↓

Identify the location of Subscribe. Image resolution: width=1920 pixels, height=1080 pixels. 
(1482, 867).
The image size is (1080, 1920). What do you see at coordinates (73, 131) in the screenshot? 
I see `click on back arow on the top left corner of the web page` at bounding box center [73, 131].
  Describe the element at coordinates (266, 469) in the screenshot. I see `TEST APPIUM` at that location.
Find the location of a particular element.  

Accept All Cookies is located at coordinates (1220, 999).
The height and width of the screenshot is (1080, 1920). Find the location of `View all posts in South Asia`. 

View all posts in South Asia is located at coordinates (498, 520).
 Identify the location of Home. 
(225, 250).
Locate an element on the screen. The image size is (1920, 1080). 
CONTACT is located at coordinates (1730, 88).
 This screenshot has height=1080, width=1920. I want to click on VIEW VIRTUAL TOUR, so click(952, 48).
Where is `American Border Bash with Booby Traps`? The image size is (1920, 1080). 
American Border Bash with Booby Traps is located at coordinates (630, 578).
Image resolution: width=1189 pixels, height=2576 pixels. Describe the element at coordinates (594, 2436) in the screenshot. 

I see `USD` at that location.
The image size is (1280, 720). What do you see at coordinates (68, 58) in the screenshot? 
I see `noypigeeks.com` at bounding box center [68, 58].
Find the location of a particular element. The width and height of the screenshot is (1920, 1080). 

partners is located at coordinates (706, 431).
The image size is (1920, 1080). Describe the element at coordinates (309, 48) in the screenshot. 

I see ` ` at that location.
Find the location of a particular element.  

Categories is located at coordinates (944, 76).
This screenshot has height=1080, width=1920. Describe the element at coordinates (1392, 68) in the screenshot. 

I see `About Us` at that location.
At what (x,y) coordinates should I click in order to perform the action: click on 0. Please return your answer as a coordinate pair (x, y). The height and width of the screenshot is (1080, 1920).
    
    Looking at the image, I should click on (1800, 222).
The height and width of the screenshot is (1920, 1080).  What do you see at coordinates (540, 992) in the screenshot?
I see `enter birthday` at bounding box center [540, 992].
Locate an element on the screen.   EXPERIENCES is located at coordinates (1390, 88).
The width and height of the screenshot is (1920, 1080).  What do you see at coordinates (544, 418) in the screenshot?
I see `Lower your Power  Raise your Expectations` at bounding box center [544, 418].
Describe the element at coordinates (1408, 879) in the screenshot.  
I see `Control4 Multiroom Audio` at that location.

↑

Rewrite all the records above, replacing every occurrence of "Identify the location of" with "Find the position of" and leaving all other text unchanged.

Find the position of Subscribe. Image resolution: width=1920 pixels, height=1080 pixels. 
(1482, 867).
The image size is (1080, 1920). What do you see at coordinates (73, 131) in the screenshot? 
I see `click on back arow on the top left corner of the web page` at bounding box center [73, 131].
  Describe the element at coordinates (266, 469) in the screenshot. I see `TEST APPIUM` at that location.
Find the location of a particular element.  

Accept All Cookies is located at coordinates (1220, 999).
The height and width of the screenshot is (1080, 1920). Find the location of `View all posts in South Asia`. 

View all posts in South Asia is located at coordinates (498, 520).
 Find the position of Home. 
(225, 250).
Locate an element on the screen. The image size is (1920, 1080). 
CONTACT is located at coordinates (1730, 88).
 This screenshot has height=1080, width=1920. I want to click on VIEW VIRTUAL TOUR, so click(952, 48).
Where is `American Border Bash with Booby Traps`? The image size is (1920, 1080). 
American Border Bash with Booby Traps is located at coordinates (630, 578).
Image resolution: width=1189 pixels, height=2576 pixels. Describe the element at coordinates (594, 2436) in the screenshot. 

I see `USD` at that location.
The image size is (1280, 720). What do you see at coordinates (68, 58) in the screenshot? 
I see `noypigeeks.com` at bounding box center [68, 58].
Find the location of a particular element. The width and height of the screenshot is (1920, 1080). 

partners is located at coordinates (706, 431).
The image size is (1920, 1080). Describe the element at coordinates (309, 48) in the screenshot. 

I see ` ` at that location.
Find the location of a particular element.  

Categories is located at coordinates (944, 76).
This screenshot has height=1080, width=1920. Describe the element at coordinates (1392, 68) in the screenshot. 

I see `About Us` at that location.
At what (x,y) coordinates should I click in order to perform the action: click on 0. Please return your answer as a coordinate pair (x, y). The height and width of the screenshot is (1080, 1920).
    
    Looking at the image, I should click on (1800, 222).
The height and width of the screenshot is (1920, 1080).  What do you see at coordinates (540, 992) in the screenshot?
I see `enter birthday` at bounding box center [540, 992].
Locate an element on the screen.   EXPERIENCES is located at coordinates (1390, 88).
The width and height of the screenshot is (1920, 1080).  What do you see at coordinates (544, 418) in the screenshot?
I see `Lower your Power  Raise your Expectations` at bounding box center [544, 418].
Describe the element at coordinates (1408, 879) in the screenshot.  
I see `Control4 Multiroom Audio` at that location.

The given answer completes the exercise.